Background: The entire world was affected by the outbreak of novel coronavirus 2 (SARS-CoV-2), which influenced daily life worldwide and affected the medical, social, and economic prospects of all nations. This virus occurs clinically in four variants: Asymptomatic; mild upper respiratory tract infection (URTI); anosmia and/or ageusia as the only symptoms; and severe systemic disease, such as bilateral interstitial pneumonia. Approximately 20% of the population develops the severe course associated with cytokine release syndrome (CRS). Those who develop lung injury and dyspnea have a higher mortality. An autopsy can reveal the pathogenesis and determine the cause of death.
Objectives: to understand the pathophysiological changes that occur in lung tissue in COVID-19 affected individuals and specify the cause of death.
Patients and methods: This is a case series of post-mortem lung histopathology examinations of deceased COVID-19 positive patients. Samples were collected from postmortem models were acquired from six diseased individuals who tested positive for SARS-CoV-2 by reverse transcriptase polymerase chain (PCR) reaction and subsequently passed away in the tertiary hospital between July and September 2020 as a result of COVID-19. Their slides and paraffin embedded blocks regarding lung biopsies, together with their reports, were obtained and submitted for assessment by two pathologists (specialist and consultant) for further assessment of lung changes caused by COVID-19.

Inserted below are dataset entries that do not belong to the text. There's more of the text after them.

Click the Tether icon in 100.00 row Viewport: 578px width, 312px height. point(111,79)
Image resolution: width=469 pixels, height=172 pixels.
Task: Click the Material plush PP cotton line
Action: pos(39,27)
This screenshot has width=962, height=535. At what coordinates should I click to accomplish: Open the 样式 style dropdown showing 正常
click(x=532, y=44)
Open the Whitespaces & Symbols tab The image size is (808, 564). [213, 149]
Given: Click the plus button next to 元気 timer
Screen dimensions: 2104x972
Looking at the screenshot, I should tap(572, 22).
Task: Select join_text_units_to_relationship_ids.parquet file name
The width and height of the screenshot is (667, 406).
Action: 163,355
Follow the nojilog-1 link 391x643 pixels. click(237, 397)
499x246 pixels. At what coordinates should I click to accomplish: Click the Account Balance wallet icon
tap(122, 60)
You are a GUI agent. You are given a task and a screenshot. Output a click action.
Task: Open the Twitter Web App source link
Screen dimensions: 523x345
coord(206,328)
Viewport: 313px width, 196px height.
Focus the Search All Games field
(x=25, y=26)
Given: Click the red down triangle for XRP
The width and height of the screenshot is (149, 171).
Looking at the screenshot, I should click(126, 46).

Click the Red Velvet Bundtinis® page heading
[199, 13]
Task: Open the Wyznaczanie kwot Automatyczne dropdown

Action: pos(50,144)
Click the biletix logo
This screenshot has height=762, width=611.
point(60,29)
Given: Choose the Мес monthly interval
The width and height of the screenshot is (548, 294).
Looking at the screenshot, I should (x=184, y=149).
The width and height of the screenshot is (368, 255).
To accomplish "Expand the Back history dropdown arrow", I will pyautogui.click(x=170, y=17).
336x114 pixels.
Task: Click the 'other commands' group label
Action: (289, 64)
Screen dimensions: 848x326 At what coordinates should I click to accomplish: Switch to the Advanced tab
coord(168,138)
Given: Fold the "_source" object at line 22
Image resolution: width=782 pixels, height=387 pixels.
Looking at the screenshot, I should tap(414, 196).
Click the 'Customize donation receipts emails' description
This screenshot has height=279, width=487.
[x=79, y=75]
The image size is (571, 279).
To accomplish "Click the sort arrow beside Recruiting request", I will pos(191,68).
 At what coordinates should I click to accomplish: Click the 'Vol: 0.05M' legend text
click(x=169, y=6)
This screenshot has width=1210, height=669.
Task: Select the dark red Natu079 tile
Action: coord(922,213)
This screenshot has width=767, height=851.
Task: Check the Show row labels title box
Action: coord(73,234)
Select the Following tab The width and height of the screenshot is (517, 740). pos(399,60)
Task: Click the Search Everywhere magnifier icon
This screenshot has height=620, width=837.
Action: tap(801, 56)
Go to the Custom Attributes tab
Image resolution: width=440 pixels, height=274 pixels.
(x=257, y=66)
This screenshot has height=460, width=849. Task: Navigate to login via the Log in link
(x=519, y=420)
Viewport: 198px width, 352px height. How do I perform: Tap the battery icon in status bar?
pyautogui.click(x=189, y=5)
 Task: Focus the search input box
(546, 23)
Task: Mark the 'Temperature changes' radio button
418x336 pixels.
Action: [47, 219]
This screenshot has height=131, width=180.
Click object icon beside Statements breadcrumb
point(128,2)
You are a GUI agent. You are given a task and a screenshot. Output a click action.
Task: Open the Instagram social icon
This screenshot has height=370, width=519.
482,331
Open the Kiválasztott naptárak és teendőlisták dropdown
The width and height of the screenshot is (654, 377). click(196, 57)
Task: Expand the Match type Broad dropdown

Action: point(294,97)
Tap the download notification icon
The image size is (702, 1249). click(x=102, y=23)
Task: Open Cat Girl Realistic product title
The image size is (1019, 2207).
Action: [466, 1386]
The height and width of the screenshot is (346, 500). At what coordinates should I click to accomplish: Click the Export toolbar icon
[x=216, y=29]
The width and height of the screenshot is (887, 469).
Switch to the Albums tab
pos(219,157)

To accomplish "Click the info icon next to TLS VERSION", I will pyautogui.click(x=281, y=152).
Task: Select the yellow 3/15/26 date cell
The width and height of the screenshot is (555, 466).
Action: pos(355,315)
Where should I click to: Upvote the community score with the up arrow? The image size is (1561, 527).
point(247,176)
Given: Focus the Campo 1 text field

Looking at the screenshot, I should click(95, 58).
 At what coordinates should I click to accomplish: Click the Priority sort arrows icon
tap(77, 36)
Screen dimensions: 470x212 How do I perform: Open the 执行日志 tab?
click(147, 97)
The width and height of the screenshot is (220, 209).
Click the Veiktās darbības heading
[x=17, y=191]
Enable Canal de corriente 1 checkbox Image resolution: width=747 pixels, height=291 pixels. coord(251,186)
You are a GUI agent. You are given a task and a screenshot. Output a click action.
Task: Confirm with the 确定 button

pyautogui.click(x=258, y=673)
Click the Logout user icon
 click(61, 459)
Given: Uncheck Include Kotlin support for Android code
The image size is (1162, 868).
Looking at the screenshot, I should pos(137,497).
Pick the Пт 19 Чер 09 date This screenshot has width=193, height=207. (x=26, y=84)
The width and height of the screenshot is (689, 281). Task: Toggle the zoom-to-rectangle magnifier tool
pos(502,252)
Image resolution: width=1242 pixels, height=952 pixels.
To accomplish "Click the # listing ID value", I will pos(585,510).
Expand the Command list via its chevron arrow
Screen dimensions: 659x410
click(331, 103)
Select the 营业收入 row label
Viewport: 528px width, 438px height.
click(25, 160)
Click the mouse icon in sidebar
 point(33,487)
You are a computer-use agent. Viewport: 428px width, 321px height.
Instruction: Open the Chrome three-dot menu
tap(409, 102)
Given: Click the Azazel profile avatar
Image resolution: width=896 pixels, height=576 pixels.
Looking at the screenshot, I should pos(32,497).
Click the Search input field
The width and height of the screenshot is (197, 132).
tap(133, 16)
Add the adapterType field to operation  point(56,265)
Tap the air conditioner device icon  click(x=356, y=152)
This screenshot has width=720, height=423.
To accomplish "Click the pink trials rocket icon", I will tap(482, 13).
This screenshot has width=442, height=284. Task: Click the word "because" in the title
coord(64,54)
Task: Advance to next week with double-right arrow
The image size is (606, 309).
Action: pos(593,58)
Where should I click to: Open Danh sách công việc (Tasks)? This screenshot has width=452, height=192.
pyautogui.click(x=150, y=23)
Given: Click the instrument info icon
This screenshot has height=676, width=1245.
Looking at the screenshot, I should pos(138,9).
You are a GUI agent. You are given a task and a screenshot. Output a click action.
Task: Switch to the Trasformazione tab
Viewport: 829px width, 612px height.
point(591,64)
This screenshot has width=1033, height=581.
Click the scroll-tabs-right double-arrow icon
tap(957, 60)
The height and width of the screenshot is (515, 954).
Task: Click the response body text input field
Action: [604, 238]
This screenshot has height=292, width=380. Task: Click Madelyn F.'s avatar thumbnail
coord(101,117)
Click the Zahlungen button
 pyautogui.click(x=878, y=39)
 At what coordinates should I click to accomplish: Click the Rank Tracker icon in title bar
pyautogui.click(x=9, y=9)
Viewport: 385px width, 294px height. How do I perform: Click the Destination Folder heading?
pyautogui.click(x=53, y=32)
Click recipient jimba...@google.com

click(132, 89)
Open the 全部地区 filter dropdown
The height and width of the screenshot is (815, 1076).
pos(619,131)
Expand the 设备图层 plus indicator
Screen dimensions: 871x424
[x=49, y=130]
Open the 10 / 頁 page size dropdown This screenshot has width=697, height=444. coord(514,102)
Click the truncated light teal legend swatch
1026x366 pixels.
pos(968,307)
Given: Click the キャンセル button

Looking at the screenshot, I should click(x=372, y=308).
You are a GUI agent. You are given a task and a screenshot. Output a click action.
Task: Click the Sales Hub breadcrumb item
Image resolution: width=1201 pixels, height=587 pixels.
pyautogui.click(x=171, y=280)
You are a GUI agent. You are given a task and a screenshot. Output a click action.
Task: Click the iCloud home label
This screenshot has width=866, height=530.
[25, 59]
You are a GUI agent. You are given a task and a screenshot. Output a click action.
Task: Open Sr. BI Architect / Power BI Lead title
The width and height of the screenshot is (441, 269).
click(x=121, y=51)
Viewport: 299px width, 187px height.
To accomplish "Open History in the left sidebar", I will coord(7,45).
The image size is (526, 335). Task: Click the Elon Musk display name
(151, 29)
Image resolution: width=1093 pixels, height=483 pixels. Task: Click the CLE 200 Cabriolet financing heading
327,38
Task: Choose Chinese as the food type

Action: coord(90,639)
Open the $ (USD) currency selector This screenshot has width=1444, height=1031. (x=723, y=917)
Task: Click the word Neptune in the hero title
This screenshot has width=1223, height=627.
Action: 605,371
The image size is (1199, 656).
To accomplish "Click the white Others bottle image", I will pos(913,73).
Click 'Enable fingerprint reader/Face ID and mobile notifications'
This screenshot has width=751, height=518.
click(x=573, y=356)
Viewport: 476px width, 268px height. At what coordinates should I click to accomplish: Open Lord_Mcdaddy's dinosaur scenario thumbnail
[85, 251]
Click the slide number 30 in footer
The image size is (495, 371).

Results: Only 2 of the 6 patients confirmed features of diffuse alveolar injury with hyaline layer and fibrin thrombi in pulmonary arteries, small vessel congestion, and pulmonary infarction. Two patients demonstrated diffuse alveolar fibrosis (organizing pneumonia), severe inflammation, and foci of squamous metaplasia, in addition to the deposition of carbon particles. One case had diffuse pulmonary fibrosis with pulmonary artery thrombosis without an inflammatory background. One case showed intra-alveolar atypical large cells, ischemic necrosis, and severe inflammation with intra-alveolar macrophages and pneumocyte hyperplasia.